Do you want to do a quick experiment that shows you how powerful your mind is at rationalizing what you have willed it not to do? If so, try this:
Refuse to open your eyes until you fall asleep, meaning the next morning.

Sounds simple huh?
It wasn’t for me, and I doubt it will be easy for you. Usually when I’m about to go to sleep, I open my eyes and look around the room periodically just to feel safe and get my bearings, but last night I told myself that I would not open my eyes until the next morning. For a while I just watched shapes morph in my imagination, and I smelled beautiful flowers in my head that were dripping with honeyed dew. However, as the desire to open my eyes increased, my mind started generating reasons for me to open my eyes. The flowers became haunting paintings of gaunt children with despair on their faces and mouths open with shock standing in a beautiful garden. The faces got closer and morphed into more demonic shapes, and my mind started imagining twenty aliens standing around my bed. I felt my eyes pulling open with subconscious forces, and I resisted. I tried to look at the scary faces in my head and find something beautiful, but when I imagined something I liked it would quickly be destroyed. For example, I imagined my sister as a peaceful thought, but then suddenly there would be ten needles in her head. My mind was ruthlessly trying to make me scared so I would open my eyes.
I stopped trying to feel safe, and I just kept my eyes shut. After ten minutes the fear had gone away, and I was back in the field of dew, smelling the flowers and laying in soft grass.
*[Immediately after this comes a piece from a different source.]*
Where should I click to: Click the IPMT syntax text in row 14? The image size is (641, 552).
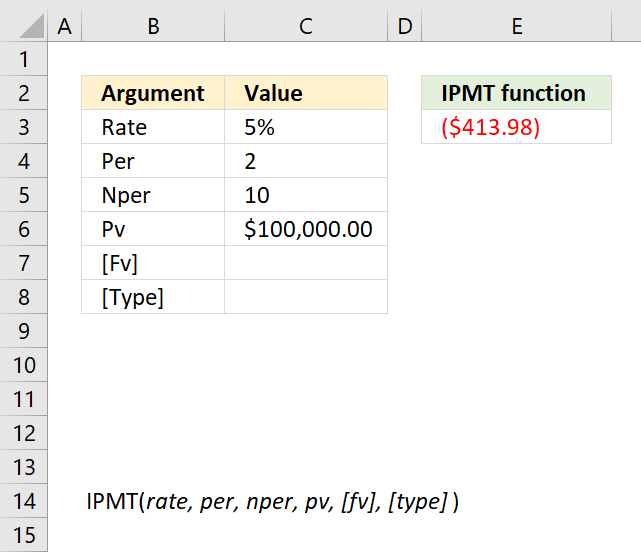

The aliens and demons in my imagination had gradually gone away, and I don’t even remember seeing them leave. I opened my eyes, without thinking, and I looked around the room. All the shadows looked like monsters, and all the light areas looked like beautiful, naked women. Of course, my brain was just painting my imagination on the walls, and my imagination is much more powerful in the moments before sleep. It’s a weird story.
The untrained mind is like an untamed horse; it will go in any direction except for the direction you want it to go.
– Buddhist Proverb

When the brain takes orders from your will, then you’re making your body work for you.